Encélado, Egeu e o Centimano: na mitologia
grega, nomes dos Gigantes; Egeu, também chamado
Briareu, tinha o epíteto de Centimano, por ter cem
braços; assim, na expressão “Egeu e o Centimano”,
compreende-se “Egeu, o Centimano”.
esposa de Peleu: na mitologia grega, a ninfa do mar
Thetis, filha do deus marinho Nereu e da oceânide Dóris.
fado: destino, sina.
filhos aspérrimos da Terra: os Gigantes, filhos
de Gaia (Terra); o adjetivo aspŽrrimos faz alusão
ao aspecto descomunal e desagradável dessas
criaturas.
gesto: semblante; rosto.
honesto: moralmente irrepreensível; casto.
néscio: sem discernimento, desprovido de bomsenso.
Neptuno: na mitologia romana, deus do mar, irmão
de Júpiter; na mitologia grega, é Poseidon.
nojo: desgosto, pesar.
o que vibra os raios de Vulcano: o deus romano
Júpiter. Vulcano, deus do fogo fabricava os raios
usados por seu pai, Júpiter. (Na mitologia grega,
Júpiter é chamado de Zeus, e Vulcano, de Hefesto.)
Ptolomeu, Pompónio, Estrabo, Plínio: Ptolomeu
(século II d.C.) e Estrabo (século I a.C.) foram
geógrafos gregos; Pompónio (século I d.C.), geógrafo
romano; Plínio (século I d.C.), naturalista romano.
penedo: grande pedra, rochedo.
promontório: elevação, parte mais alta de um
terreno.
quedo: imóvel, parado.
vontade: coração; alma.
1. Na composição de Os lus’adas, elementos históricos misturam-se a elementos
míticos, maravilhosos. Com base no trecho do poema épico lido e no boxe “Entre o Atlântico e o Índico”,
responda:
a. No poema, Adamastor é o mítico gigante com que Vasco da Gama e sua esquadra se deparam no percurso da
viagem às Índias. Em termos geográficos, o que é esse gigante? Onde ele se situa?
b. Historicamente, que nomes ele recebeu?
c. Ele se manteve, por muito tempo, desconhecido pelos europeus, mesmo pelos mais célebres geógrafos e
naturalistas greco-latinos. Identifique no texto uma passagem que confirme tal afirmação.
2. No texto de Camões, Adamastor é associado aos mitos greco-latinos.
a.
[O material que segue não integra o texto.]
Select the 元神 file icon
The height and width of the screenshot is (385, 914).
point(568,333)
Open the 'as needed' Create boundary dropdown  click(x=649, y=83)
Quais são as origens de Adamastor? Comprove sua resposta com versos do texto.
b. Contra quais deuses ele guerreou? Comprove sua resposta com versos do texto.
3. Adamastor, que foi capitão do mar e guerreou contra poderosos deuses, não expõe somente sua força e sua
fúria; ele revela também sua fragilidade: seu amor por Thetis.
a. Diante da impossibilidade de conquistar a ninfa, o que Adamastor resolveu fazer?
b. Para conter o gigante, Thetis e sua mãe, Dóris, utilizaram uma estratégia. Qual? Extraia do texto um trecho
que confirme sua resposta.
c. Certa noite, de longe, Thetis se mostrou a Adamastor. O que aconteceu
nesse encontro?
4. Releia estes versos:
“Neste remoto Cabo converteram
Os Deuses; e, por mais dobradas mágoas,
Me anda Thetis cercando destas águas.”
Adamastor sofre as penas pelo seu atrevimento: convertido em cabo, ele tem suas mágoas duplicadas
(“dobradas mágoas”). Levante hipóteses:
Por que, de acordo com tais versos, seu suplício é dobrado?
5. Na última estrofe do texto em estudo, Vasco da Gama retoma a narração e conta como a presença
do gigante Adamastor teve fim. A atitude final de Adamastor consistiu em oferecer resistência à
passagem da esquadra de Vasco da Gama? Justifique sua resposta.
6. Camões era cristão e viveu na época da Inquisição, tribunal que reprimia tudo o que considerasse
uma ameaça à fé católica. Apesar disso, retomou, como escritor renascentista, a cultura clássica
greco-latina e a conciliou com a tradição cristã. Tendo em vista tais informações, responda:
Como o cristianismo se manifesta no texto em estudo?